## SELECTED EXTRACT

Legislative Dispositions

[14]        Subsection 163(2) of the Act reads in part as follows:

163(2) Every person who, knowingly, or under circumstances amounting to gross negligence, has made or has participated in, assented to or acquiesced in the making of, a false statement or omission in a return, form, certificate, statement or answer (in this section referred to as a “return”) filed or made in respect of a taxation year for the purposes of this Act, is liable to a penalty . . .

[15]        According to subsection 163(3), the burden of establishing the facts justifying the assessment of the penalty is on the Minister.

Analysis

[16]        There are two necessary elements that must be established in order to find liability for subsection 163(2) penalties:

(a)     a false statement in a return, and

(b)     knowledge or gross negligence in the making of, assenting to or acquiescing in the making of that false statement.

[17]        There can be no question that the Appellant’s 2009 tax return and his request for loss carryback contained false statements. The Appellant never owned or operated any kind of a business and therefore could not have had any business income or business expenses — he most certainly did not have business expenses exceeding half a million dollars. His claim for business losses has no foundation in fact and is patently false.

[18]        Did the Appellant knowingly make a false statement? I am not satisfied to the requisite degree of certainty that he did. Did he make a false statement in circumstances amounting to gross negligence? The burden of proving gross negligence lies on the Crown. It is not sufficient for the Crown to prove mere negligence; it must go beyond simple negligence and prove that the Appellant was grossly negligent.

[19]        Negligence is defined as the failure to use such care as a reasonably prudent and careful person would use under similar circumstances. The concept of negligence is so well known in Anglo-Canadian jurisprudence that no authority need be cited for this definition. However, gross negligence requires something more than mere negligence. Gross negligence must be taken to involve greater neglect than simply a failure to use reasonable care. It must involve a high degree of negligence tantamount to intentional acting or indifference as to whether the law is complied with or not; see Venne v. Canada, [1984] F.C.J. No. 314 (QL). In Venne, Justice Strayer of the Federal Court (Trial Division) cautions that subsection 163(2) of the Act “is a penal provision and it must be interpreted restrictively so that if there is a reasonable interpretation which will avoid the penalty in a particular case that construction should be adopted” and the taxpayer should be given the benefit of the doubt. In Farm Business Consultants Inc. v. Canada, [1994] T.C.J. No. 760 (QL), Justice Bowman (as he then was) of the Tax Court of Canada stated at paragraph 23 that the words “gross negligence” in subsection 163(2) imply conduct characterized by so high a degree of negligence that it borders on recklessness. In such a case a court must, even in applying a civil standard of proof, scrutinize the evidence with great care and look for a higher degree of probability than would be expected where allegations of a less serious nature are sought to be established (paragraph 28).

## Target position lines
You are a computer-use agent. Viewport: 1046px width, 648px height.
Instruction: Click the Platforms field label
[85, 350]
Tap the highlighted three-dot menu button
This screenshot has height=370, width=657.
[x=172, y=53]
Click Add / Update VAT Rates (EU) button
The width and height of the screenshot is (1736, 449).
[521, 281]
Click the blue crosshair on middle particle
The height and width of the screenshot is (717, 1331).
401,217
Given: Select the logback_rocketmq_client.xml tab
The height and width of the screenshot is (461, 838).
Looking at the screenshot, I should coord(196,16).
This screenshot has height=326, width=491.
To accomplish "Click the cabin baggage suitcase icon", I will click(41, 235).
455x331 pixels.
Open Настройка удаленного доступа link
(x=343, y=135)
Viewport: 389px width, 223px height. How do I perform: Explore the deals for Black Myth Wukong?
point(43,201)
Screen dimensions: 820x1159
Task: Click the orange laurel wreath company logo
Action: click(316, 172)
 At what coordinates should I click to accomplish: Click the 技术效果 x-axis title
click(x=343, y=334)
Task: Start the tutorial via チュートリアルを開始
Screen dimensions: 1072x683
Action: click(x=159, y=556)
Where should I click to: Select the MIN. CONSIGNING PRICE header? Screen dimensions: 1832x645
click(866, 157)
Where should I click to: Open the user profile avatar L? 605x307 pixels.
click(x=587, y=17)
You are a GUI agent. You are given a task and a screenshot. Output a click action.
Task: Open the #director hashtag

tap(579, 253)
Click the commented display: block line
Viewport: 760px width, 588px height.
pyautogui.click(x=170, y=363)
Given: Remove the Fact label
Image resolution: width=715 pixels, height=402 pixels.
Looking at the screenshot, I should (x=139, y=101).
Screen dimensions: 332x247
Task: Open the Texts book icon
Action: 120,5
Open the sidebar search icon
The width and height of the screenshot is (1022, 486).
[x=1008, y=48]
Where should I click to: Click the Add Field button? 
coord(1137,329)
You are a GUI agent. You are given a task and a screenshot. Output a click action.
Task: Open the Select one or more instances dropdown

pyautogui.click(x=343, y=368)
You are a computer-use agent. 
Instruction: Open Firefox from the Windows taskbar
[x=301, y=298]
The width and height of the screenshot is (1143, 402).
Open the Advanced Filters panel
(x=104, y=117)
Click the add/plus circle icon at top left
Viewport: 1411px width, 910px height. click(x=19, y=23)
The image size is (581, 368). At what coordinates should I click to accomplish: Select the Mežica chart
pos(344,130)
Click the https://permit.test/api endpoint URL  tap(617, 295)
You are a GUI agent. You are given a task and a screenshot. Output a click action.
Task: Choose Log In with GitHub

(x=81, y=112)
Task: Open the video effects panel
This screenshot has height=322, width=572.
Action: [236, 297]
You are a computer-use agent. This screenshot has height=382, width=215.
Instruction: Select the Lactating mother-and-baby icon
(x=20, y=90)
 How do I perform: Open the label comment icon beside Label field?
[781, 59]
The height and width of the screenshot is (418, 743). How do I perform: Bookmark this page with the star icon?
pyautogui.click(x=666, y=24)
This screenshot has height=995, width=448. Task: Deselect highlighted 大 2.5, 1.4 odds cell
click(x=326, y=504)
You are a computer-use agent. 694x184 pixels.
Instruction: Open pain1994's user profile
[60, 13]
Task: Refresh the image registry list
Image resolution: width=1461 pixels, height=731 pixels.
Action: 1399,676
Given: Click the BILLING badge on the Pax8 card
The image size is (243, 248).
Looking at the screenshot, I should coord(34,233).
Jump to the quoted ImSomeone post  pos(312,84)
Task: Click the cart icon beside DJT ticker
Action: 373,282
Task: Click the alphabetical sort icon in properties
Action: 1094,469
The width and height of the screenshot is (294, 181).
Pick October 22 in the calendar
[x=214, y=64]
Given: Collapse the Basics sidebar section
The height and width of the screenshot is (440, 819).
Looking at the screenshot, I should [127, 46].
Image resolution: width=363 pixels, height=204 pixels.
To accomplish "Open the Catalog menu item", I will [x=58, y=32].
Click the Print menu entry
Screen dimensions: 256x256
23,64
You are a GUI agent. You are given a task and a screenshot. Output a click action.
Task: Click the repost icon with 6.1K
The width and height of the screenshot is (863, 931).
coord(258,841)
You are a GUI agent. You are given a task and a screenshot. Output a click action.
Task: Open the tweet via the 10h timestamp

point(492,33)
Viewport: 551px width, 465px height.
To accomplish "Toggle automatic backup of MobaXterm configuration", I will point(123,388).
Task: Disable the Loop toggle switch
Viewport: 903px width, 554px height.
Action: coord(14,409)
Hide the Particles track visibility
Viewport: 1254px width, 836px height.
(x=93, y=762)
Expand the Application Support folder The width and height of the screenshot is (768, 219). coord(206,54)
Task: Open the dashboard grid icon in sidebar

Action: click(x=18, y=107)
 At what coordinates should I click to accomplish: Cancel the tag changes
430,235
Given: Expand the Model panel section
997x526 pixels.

## WHAT YOU SHOULD DO
Write the next part of the tax court ruling on the gross negligence penalty, starting after its final sentence. The lines are separate material and have no connection to the text.

## EXERCISE RESPONSE
[20]        It is also well‑settled law that gross negligence can include “wilful blindness”. The doctrine of wilful blindness is well known to the criminal law. “Wilful blindness” in the context of the criminal law was fully explained by Justice Cory of the Supreme Court of Canada in the decision in R. v. Hinchey, [1996] 3 S.C.R. 1128. The rule is that if a party has his suspicion aroused but then deliberately omits to make further inquiries, because he wishes to remain in ignorance, he is deemed to have knowledge. Stated otherwise, “wilful blindness” occurs where a person who has become aware of the need for some inquiry declines to make the inquiry because he does not wish to know the truth, preferring instead to remain ignorant. There is a suspicion which the defendant deliberately omits to turn into certain knowledge. The defendant “shut his eyes” or was “wilfully blind”.

[21]        It has been held that the concept of “wilful blindness” is applicable to tax cases; see Canada v. Villeneuve, 2004 FCA 20, and Panini v. Canada, 2006 FCA 224. In Panini, Justice Nadon made it clear that the concept of “wilful blindness” is included in “gross negligence” as that term is used in subsection 163(2) of the Act. He stated:

43 . . . the law will impute knowledge to a taxpayer who, in circumstances that dictate or strongly suggest that an inquiry should be made with respect to his or her tax situation, refuses or fails to commence such an inquiry without proper justification.

[22]        It has been held that in drawing the line between “ordinary” negligence or neglect and “gross” negligence, a number of factors have to be considered:

(a)     the magnitude of the omission in relation to the income declared,

(b)     the opportunity the taxpayer had to detect the error,

(c)      the taxpayer’s education and apparent intelligence,

(d)     genuine effort to comply.

No single factor predominates. Each must be assigned its proper weight in the context of the overall picture that emerges from the evidence (see DeCosta v. The Queen, 2005 TCC 545, at paragraph 11; Bhatti v. The Queen, 2013 TCC 143, at paragraph 24; and McLeod v. The Queen, 2013 TCC 228, at paragraph 14).

[23]        In Torres v. The Queen, 2013 TCC 380, Justice C. Miller conducted a very thorough review of the jurisprudence regarding gross negligence penalties under subsection 163(2) of the Act and, in so doing, he was able to distill the governing principles to be applied. I paraphrase his dicta found at paragraph 65:

a)         Knowledge of a false statement can be imputed by wilful blindness.

b)         The concept of wilful blindness can be applied to gross negligence penalties pursuant to subsection 163(2) of the Act . . . .

c)         In determining wilful blindness, consideration must be given to the education and experience of the taxpayer.

d)         To find wilful blindness there must be a need or a suspicion for an inquiry.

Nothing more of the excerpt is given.